INFORMATION —

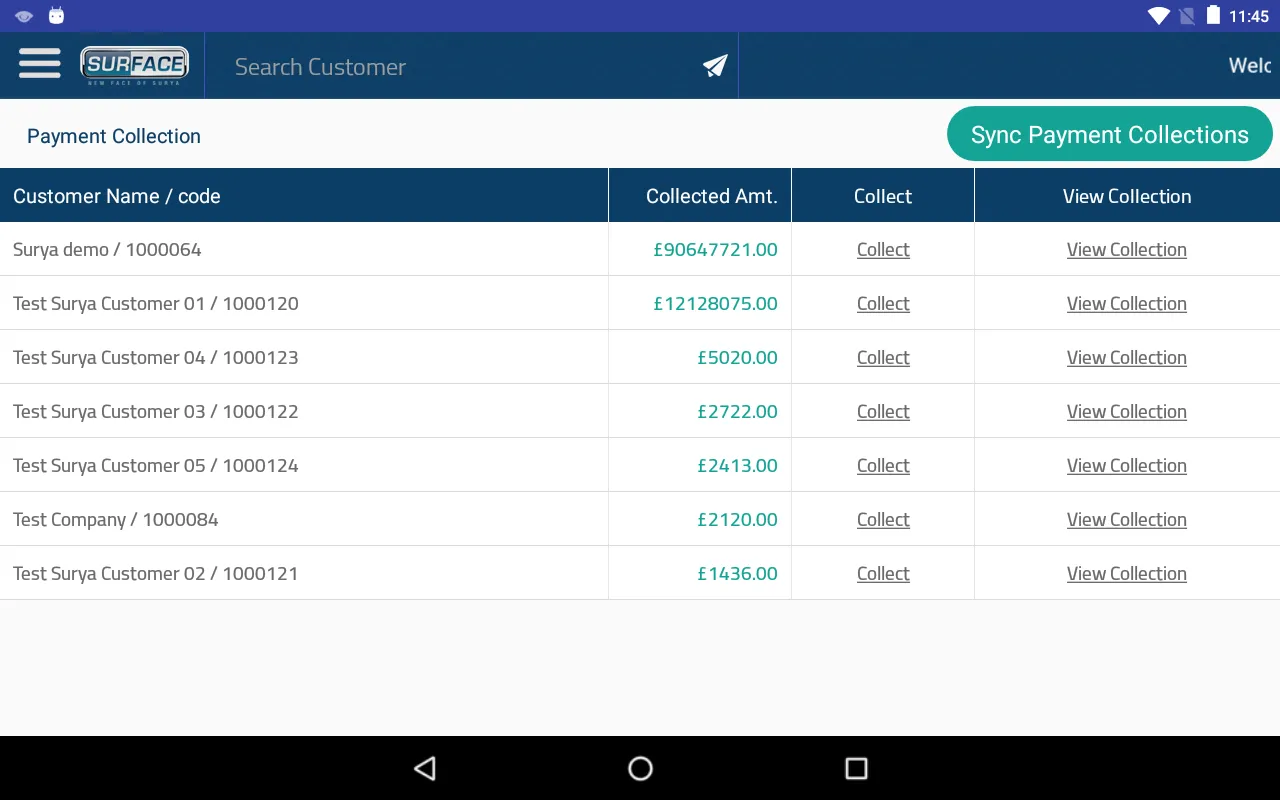
Task: Click the SURFACE app logo
Action: tap(134, 63)
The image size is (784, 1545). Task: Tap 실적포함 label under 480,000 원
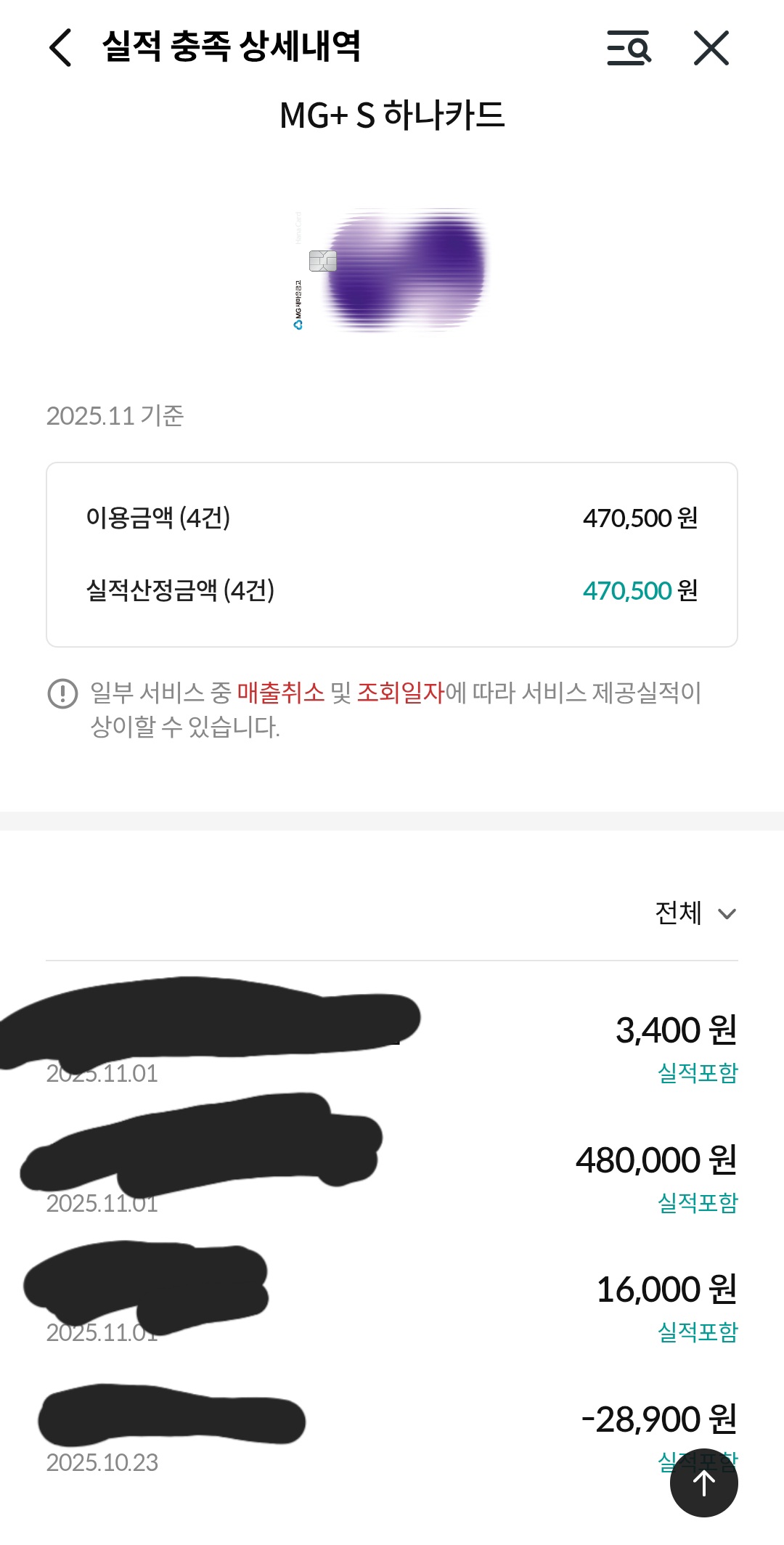click(x=697, y=1202)
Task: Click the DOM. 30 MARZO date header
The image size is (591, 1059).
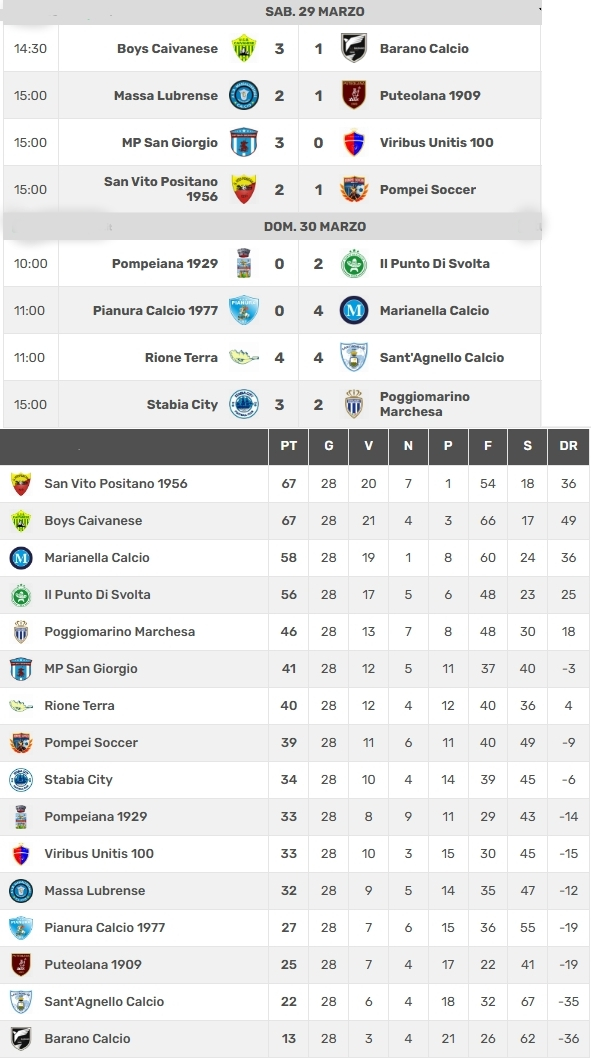Action: pos(315,226)

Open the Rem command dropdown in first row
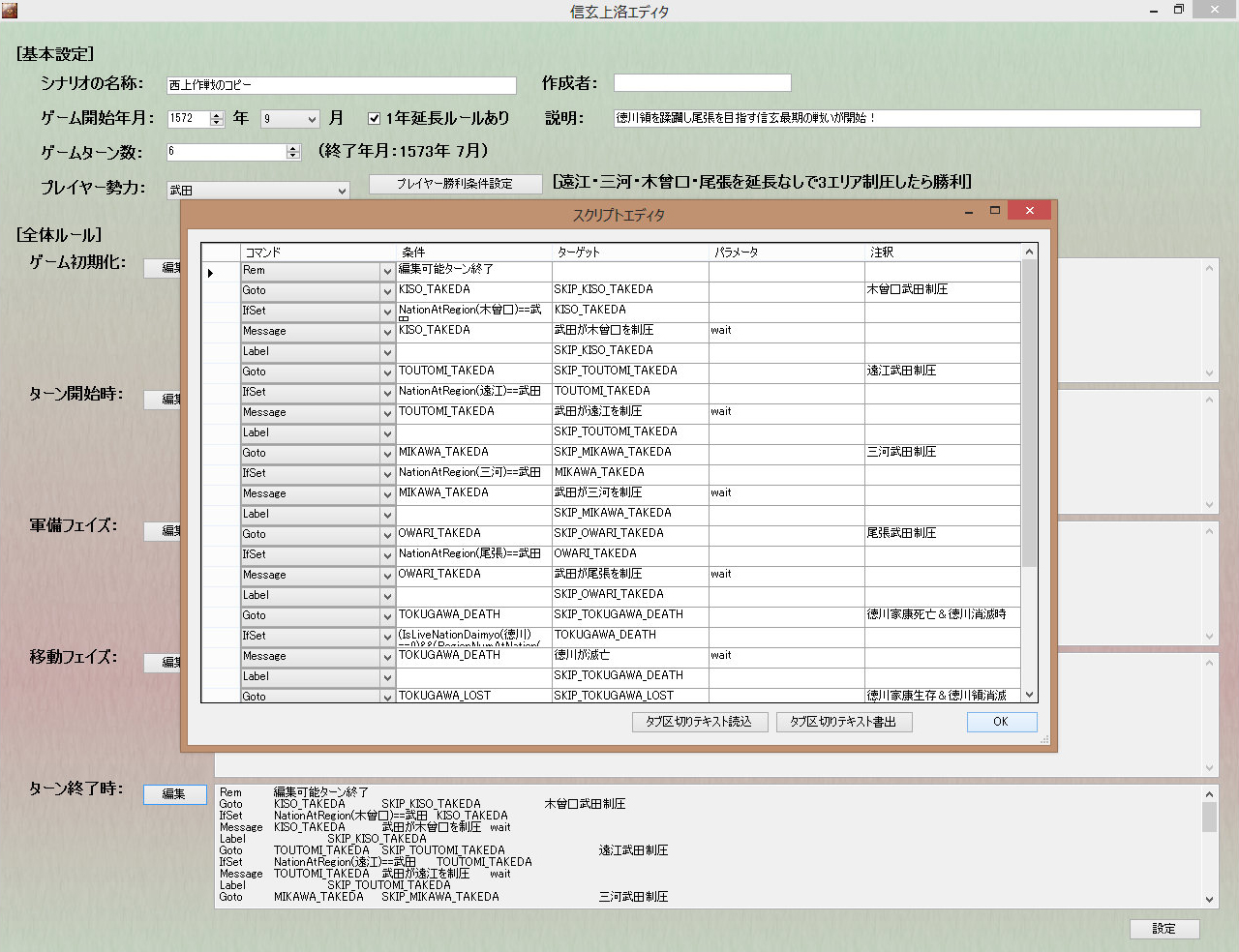[x=387, y=272]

EXERCISE PROMPT —
Copy exactly the lines from the line that has "The image size is (784, 1545)." through the last line of the entries above, inclusive, and no others. Pictures do not go in the copy.

WRITTEN RESPONSE —
The image size is (784, 1545). Task: Tap 실적포함 label under 480,000 원
click(x=697, y=1202)
Task: Click the DOM. 30 MARZO date header
The image size is (591, 1059).
Action: pos(315,226)

Open the Rem command dropdown in first row
[x=387, y=272]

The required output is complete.